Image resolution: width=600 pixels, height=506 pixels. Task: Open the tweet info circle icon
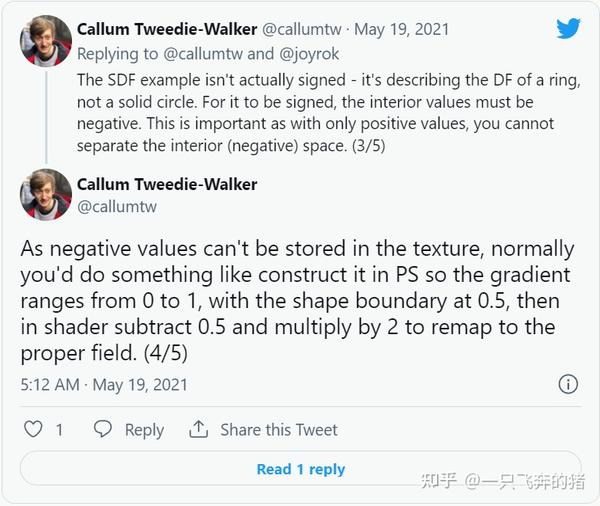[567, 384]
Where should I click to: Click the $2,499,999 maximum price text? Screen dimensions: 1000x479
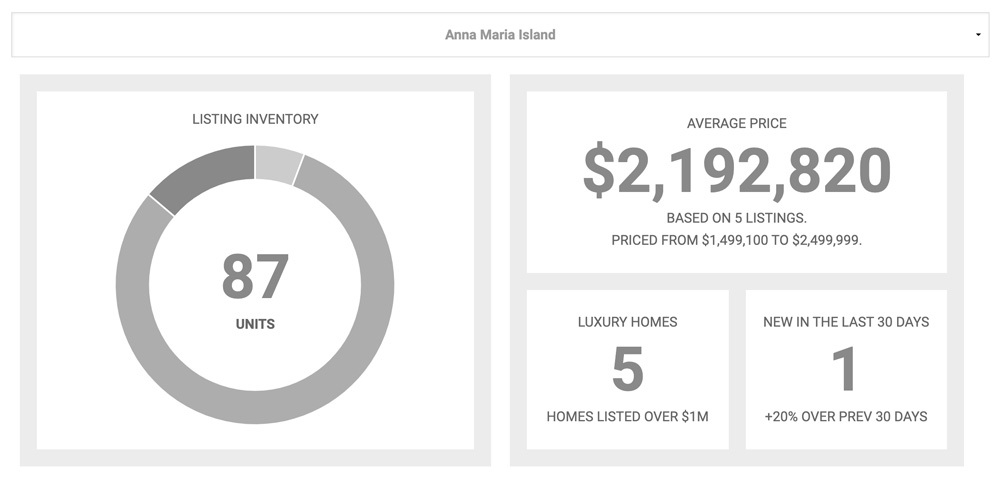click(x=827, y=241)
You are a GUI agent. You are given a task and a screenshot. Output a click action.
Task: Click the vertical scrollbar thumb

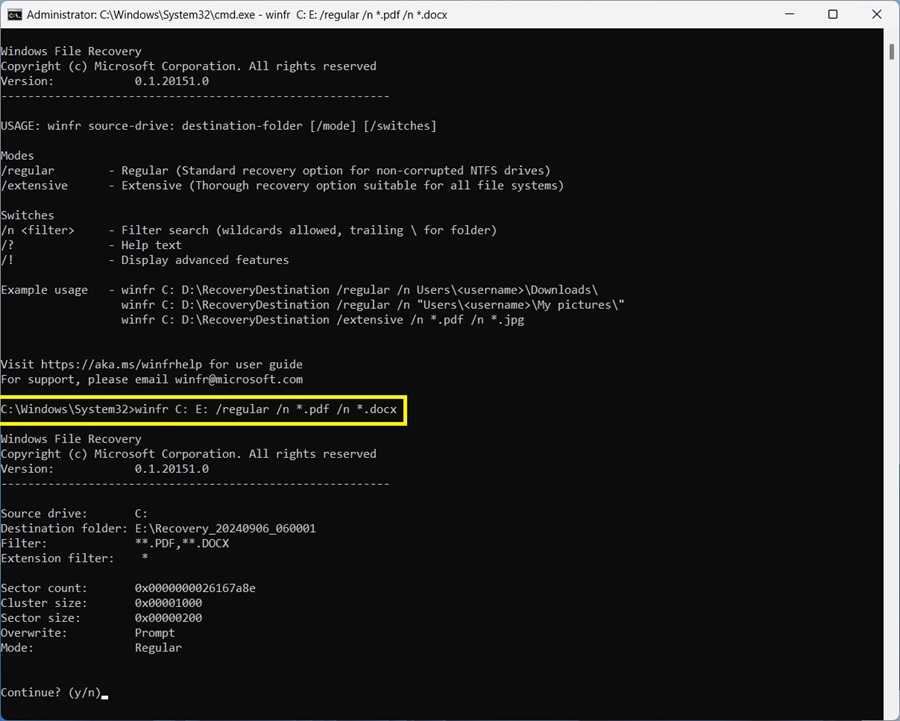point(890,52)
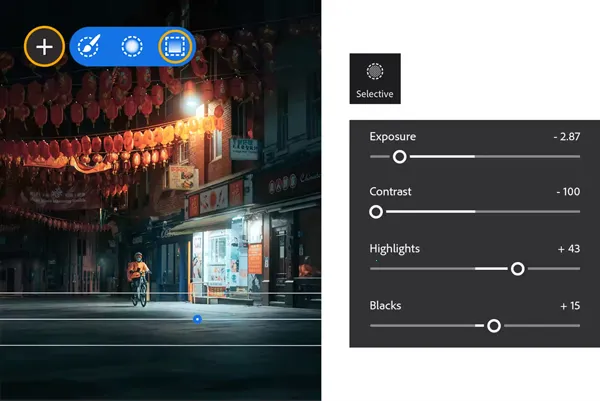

= = = = =

Goal of the exercise | Whatever pictures the entries contain, omit them, and write the rest out exactly.

Reply to the exercise |
Image resolution: width=600 pixels, height=506 pixels. Task: Open the tweet info circle icon
[567, 384]
Where should I click to: Click the $2,499,999 maximum price text? Screen dimensions: 1000x479
click(x=827, y=241)
You are a GUI agent. You are given a task and a screenshot. Output a click action.
Task: Click the vertical scrollbar thumb

point(890,52)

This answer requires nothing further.